In a post earlier this week I retold the story of Genesis, giving it a systems theory spin. In that story I emphasized God’s role as creative disrupter. The story was a stretch perhaps; it was the best I could write on a hot Chicago day after 24 hours without electricity! A more deftly-told story related by systems theorists conveys other important aspects of the systems message. It goes like this.
Once upon a time there were two watchmakers. The watches that they craft are each composed of one thousand pieces. Now, one of the watchmakers, a systems thinker seemingly, proceeds by assembling subunits of hundred component parts; these subunits when complete are stable. They can then be set aside before finally all completed ten subunits are assembled into the final product. The other watchmaker assembles each watch in its entirety after which that watch is complete and stable. Both watches are functionally indistinguishable. Since the watches are intricately made and take a considerable amount of time to assemble, each maker will get called away from their labour with some frequency. If the first watchmaker gets called away before a watch is fully assembled, the subunit that the she is working on falls apart but the already assembled subunits remain intact. Upon her return, the task is resumed with little loss of work. Her colleague’s efforts, however, decompose to hundreds of scattered pieces when she is disrupted and upon return the work must start from scratch.
The point of the story is somewhat obvious: we live in a conspicuously hierarchical world where many, though not of course all, of the objects of concern to us are composed of parts within parts (like Chinese boxes, as systems theorists like to say), akin in some respects to the watch assembled by the first of our watchmakers. Why is this the case?
This is what systems thinkers say is going on: hierarchically constructed systems are more efficiently designed and therefore should evolve more rapidly. Herbert A. Simon (1973) makes this point placing the argument in an information-theoretic frame work. Reminding us that all organisms are highly improbably structures that evolved rather rapidly, contrary to the apparent improbability of their doing so, Simon claimed that organismic evolution seems a long-shot only when its hierarchical nature is ignored. He provides an extremely simple mathematical argument: a system with k elements built in a hierarchical way with s subcomponents per level will evolve at a rate proportional to the logarithm to base s of k. In other words, to use Simon’s example, a system with 1025 atoms can evolve from one with 1023 as rapidly as one evolving from, say, 10 atoms to 103 atom. That is, one can go from impressively complex to mindboggling so just as quickly as one can go from simple to very slightly less simple.
R. V. O’Neill and his colleagues dutifully retell the parable of the watchmakers and put a little meat on these theoretical bones.

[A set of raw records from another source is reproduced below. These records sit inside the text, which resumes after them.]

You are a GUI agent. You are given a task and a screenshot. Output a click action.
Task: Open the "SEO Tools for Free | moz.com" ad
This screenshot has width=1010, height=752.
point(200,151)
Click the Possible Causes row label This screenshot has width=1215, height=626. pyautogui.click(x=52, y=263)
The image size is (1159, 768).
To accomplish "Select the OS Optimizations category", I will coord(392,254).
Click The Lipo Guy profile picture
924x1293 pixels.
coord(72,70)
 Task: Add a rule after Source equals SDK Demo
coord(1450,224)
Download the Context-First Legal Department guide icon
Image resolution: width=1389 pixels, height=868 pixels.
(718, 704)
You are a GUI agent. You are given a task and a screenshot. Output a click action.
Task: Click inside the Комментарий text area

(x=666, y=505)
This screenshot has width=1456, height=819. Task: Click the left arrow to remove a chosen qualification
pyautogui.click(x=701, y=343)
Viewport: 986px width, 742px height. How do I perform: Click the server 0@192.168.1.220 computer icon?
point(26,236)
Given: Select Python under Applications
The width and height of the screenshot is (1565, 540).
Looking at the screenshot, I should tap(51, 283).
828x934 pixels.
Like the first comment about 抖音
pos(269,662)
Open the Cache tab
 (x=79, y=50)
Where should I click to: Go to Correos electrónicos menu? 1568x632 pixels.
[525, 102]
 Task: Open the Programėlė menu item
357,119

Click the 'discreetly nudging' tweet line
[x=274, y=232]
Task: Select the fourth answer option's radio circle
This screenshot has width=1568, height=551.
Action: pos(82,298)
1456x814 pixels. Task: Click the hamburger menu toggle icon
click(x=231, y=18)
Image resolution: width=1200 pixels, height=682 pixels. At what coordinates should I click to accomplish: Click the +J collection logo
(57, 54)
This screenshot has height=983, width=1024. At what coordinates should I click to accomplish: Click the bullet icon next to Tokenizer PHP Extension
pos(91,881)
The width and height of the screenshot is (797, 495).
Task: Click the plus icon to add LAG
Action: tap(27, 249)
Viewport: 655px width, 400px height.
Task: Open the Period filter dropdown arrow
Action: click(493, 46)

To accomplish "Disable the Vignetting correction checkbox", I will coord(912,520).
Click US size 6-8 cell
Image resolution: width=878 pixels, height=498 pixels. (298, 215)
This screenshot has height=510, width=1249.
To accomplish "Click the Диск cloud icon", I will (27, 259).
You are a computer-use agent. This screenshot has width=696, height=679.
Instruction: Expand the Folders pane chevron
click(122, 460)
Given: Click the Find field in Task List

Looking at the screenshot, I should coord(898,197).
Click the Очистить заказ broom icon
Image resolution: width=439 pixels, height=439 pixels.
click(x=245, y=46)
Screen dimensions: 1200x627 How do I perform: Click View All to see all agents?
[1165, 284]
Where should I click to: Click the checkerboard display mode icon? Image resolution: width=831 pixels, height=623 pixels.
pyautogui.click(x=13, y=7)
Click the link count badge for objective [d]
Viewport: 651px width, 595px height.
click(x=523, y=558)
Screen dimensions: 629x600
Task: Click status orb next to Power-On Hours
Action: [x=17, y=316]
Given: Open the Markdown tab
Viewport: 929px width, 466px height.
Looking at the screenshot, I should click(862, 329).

The point of the watchmaker story, they say, is that the first watchmaker (who they charmingly call “Chronos”) used a “two-level hierarchical procedure so that a failure caused by an environmental perturbation is localized.” Furthering the explanation of why we should expect nature to work like Chronos, they contended that the hierarchical structure of natural systems is a consequence of the operation of evolution processes acting upon open, dissipative systems. In this assertion they draw on the work of Nobel laureate chemist Ilya Prigogine. Prigogine extended classical thermodynamics to living systems, including ecological ones; indeed he extended it to an analysis of traffic snarl-ups. Classically, systems are understood to equilibrate in a state in which they are most disordered (maximum entropy). As part of his explanation of how ordered systems can come into being Prigogine proposed what he termed “dissipative systems” – this describe those systems that can be maintained far from equilibrium (like a cold fridge on a warm day), and that persist without violating thermodynamic laws. They do so as a result of their capacity to share energy with their environment (they are open systems). In dissipative systems local small irregularities can grow and spread, and this results in the emergence of large-scale patterns. Living things, like other open systems, are made possible as highly ordered, non-equilibrium systems, by a flow of energy that maintains them in a low entropy state (i.e. living things are highly ordered till one pulls the plug and then like organic glop they equilibrate with their environment).
O’Neill and his colleagues claimed that a combination of the thermodynamic feasibility of complex organization and by what they term “stratified stability” makes the emergence of hierarchies not only permissible but likely. They mean “stratified stability” in the sense develop by Jacob Bronowski (of The Ascent of Man fame). Bronowski discussed the term in a 1970 paper where he claimed that “[the] stratification of stability is fundamental in living systems, and it explains why evolution has a consistent direction in time.” If stable units are discovered by chance during evolutionary time (Bronowski describes them as “hidden”), these units (or subunits) are ones that then provide “the raw material for random encounters which will produce higher configurations [next level in the hierarchy], some of which will chance to be stable.”
The usefulness of the two watchmaker story is that it suggests reasons, evolutionary and ecological ones why we should see hierarchies in the world. For see them we certainly do.